Thursday, January 3, 2013

A Letter To My Son

Hey Buddy! -
Well - you're 17 and now that the hustle and bustle of the Christmas season is over I thought I'd send you this note. It's not about the birds and the bees - I promise! But it is a few thoughts for you in one specific area of your life - money.
                   
I hope, first and foremost, that you know that no matter how much I bug you about your finances, I'm doing it with love and concern that you don't head down the same path I did when I was younger. I can't tell you enough how being in control of your money will make the rest of your life so much easier. You'll be able to go places, see and do things, and eventually take your family anywhere your heart desires. We've done pretty well as a family so far - but there is so much more I know we could have done had the money been set aside in the first place.
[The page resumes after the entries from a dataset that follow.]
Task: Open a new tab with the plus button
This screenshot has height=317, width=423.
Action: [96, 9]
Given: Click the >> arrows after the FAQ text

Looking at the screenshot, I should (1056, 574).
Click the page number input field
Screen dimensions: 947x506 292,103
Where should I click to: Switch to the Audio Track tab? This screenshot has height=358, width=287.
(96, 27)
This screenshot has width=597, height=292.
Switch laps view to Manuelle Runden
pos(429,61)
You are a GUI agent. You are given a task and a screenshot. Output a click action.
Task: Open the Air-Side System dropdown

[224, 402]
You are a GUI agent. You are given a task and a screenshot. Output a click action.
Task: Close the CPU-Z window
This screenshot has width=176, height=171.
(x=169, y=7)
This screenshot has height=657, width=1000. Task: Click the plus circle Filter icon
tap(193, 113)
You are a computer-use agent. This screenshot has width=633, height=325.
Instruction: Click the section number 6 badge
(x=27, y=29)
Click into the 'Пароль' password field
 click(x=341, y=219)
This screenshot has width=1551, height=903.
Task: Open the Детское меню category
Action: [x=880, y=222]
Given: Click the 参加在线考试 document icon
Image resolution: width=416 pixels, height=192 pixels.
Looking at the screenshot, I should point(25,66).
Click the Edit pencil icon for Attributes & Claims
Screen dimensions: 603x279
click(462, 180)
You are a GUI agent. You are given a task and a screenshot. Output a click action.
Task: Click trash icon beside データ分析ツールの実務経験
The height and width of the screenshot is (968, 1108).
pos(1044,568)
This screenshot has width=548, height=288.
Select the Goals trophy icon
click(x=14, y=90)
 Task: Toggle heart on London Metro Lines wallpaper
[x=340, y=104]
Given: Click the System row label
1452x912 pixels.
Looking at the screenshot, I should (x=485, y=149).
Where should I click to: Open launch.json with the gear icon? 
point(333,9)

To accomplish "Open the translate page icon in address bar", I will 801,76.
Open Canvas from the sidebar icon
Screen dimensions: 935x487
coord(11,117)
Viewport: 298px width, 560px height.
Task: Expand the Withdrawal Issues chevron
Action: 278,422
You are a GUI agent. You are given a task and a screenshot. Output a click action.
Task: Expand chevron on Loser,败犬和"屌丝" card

Regardless of what you decide to do after high school, don't mortgage the next 15 years of your life to pay for it. If you have to work for a year or so to save up some extra cash - then do it. You can - gulp - live at home, as long as you need, so you can start off on the right foot when you do eventually head out on your own. Your Mom and I will put up with a few more years of your messy room to make sure you can financially handle life on your own when it happens.
I understand there's a young lady in the picture right now. Great! That other talk happened a long time ago so I have no worries there - sort of. As much as you might be tempted to buy her affection, or anyone else's in the future, know that being a gentleman, paying for her dinner and movie ticket, and just being yourself is the surest way to find out if she likes you for who you are - not what you can give her. Don't get me wrong - a really nice birthday, Christmas or whatever gift can never hurt a relationship. Just make sure you plan ahead, save the money and listen to her to get ideas of what she might want or need. You will find out through experience that it's not always the biggest gift that wins her heart - but the thoughtful gifts that show you actually know what she likes and needs.
I could go on and on about money stuff like this - I do this on the internet, and wrote a book, you know!! But for now I just want to say that I will always be there for any questions you might have about money. If I don't know the answers, we will find them out together. You have so many opportunities in the years ahead. Be smart with your money and the world can be yours!